È il passato ritrovato al di là di ogni nostalgia da una mente contemplativa che si compiace del ricordo senza vagheggiarlo, anzi incorniciandolo come curiosità da esporre in una privata galleria di suggestioni raffinate. Come sempre in Ravel è il filtro di una memoria disincantata a costituire elemento di fusione di impressioni disparate raccolte occasionalmente. L’immagine di Vienna che prende corpo attraverso La Valse produce lo stesso effetto di cartoline ingiallite cadute da un vecchio album, scompigliate e riunite alla bell’e meglio, tanto da ammettere addirittura la malizia della tromba che intona a un certo punto il valzer sullo sfondo di sonorità di fiera. Durezze e asperità si insinuano tra le trame cullanti degli archi senza lasciare traccia alcuna di angoscia: anche questo fa parte del gioco di ambivalenze a cui la memoria si abbandona richiamando ad ogni momento la coscienza del distacco dall’oggetto.
Ida Rubinstein
Questo basta a collocare Ravel sul versante della musica moderna già proiettata oltre le remore tese a trattenerla nell’àmbito di un’espressività soggettivamente fondata.
Proprio in una composizione quale La Valse, che compendia l’intero arsenale espressivo e gestuale della romantica mondanità ottocentesca, si rivela al massimo grado il vallo incolmabile tra l’arguto osservatore e l’immagine di un mondo archiviato nei cassetti della memoria. E tale livello di coscienza non ha bisogno di manifestarsi attraverso operazioni negative, quali la deformazione o la parodia, ma raggiunge il suo scopo assumendosi tutto il peso dell’apparato stilistico ereditato, portato a un grado parossistico di svolgimento, spinto dall’interno fin quasi a scoppiare per superfetazione.

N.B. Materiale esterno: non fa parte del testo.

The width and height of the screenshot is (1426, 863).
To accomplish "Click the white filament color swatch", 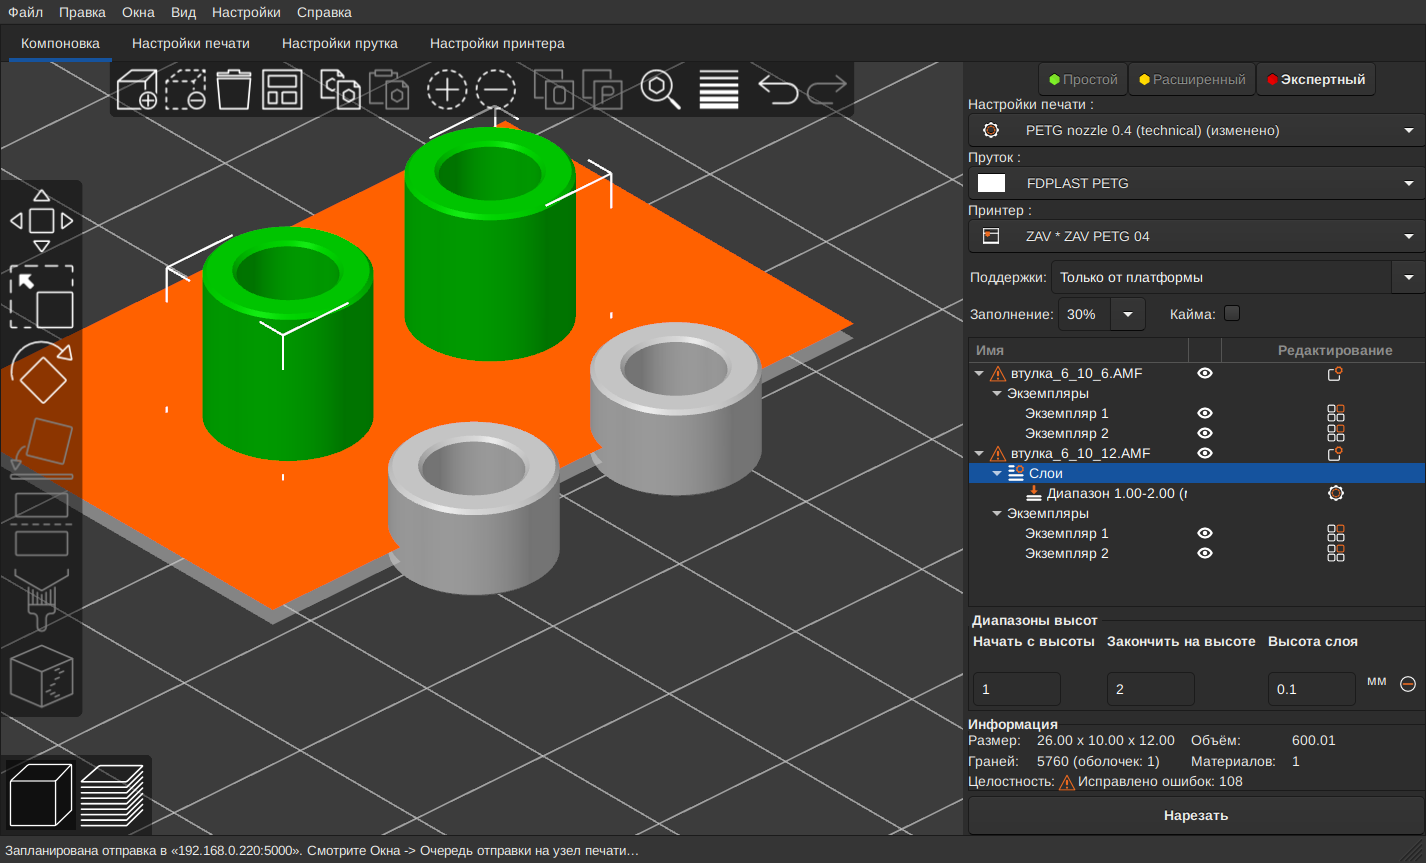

Occorrerà pure indagare nella natura eversiva di questo atteggiamento che in pari misura si distanzia sia dal meccanico calco neoclassico sia dal rovesciamento in negativo attuato dall’Espressionismo. È la scelta di un rapporto con la tradizione ristabilito nel giudizio sereno e disinteressato al di là di ogni possibile rancore o risentimento, che giunge ugualmente a porre in discussione il senso di dipendenza dal passato, poiché, come ogni musicista moderno degno di nota, anche Ravel si rende conto dell’impossibilità dell’invenzione ex abrupto relegata nell’illusione dell’epigonismo più irresponsabile.
La-Valse-Guillaume-Sulpice-Chevalier-dit-Gavarni-XIXe-siecle©Yale-University-Art-Gallery
Anche per Ravel come unica possibilità di discorso si impone la ragione dialettica chiamata in causa a dar senso alla vastità della colossale eredità storica, sopravvissuta e posta a confronto con esigenze di responsabile superamento.
In questo senso Ravel si lascia riconoscere fra i musicisti più disponibili, non limitando la sua attenzione ai filoni privilegiati. Quando il suo interesse si sposta sulle galanterie settecentesche, come in Le Tombeau de Couperin, sarà la forma chiusa a essere rafforzata, non per irrigidimento mummificato dei suoi tratti ma per capacità di insospettate dilatazioni aperte alle carezze di impalpabili atmosfere di lontane evasioni.
Uguale processo di rilettura è riservato agli innumerevoli materiali esotici, al jazz e a tutto quanto costituisce il ricercato arredamento del suo mondo sonoro capace di accostare squisitezze di ogni genere, infondendo loro un’energia vitale al di là della loro intrinseca espressività, fino a riassorbirle in una affascinante realtà d’immaginazione conquistata come spazio creativo affidato alle estreme risorse individuali di un’estetica liberata da catene secolari, governata esclusivamente da un gusto dell’eleganza e della raffinatezza in cui si assommano fuori della loro storia molteplici maniere e regole di comportamento di un passato recuperato oltre i propri confini.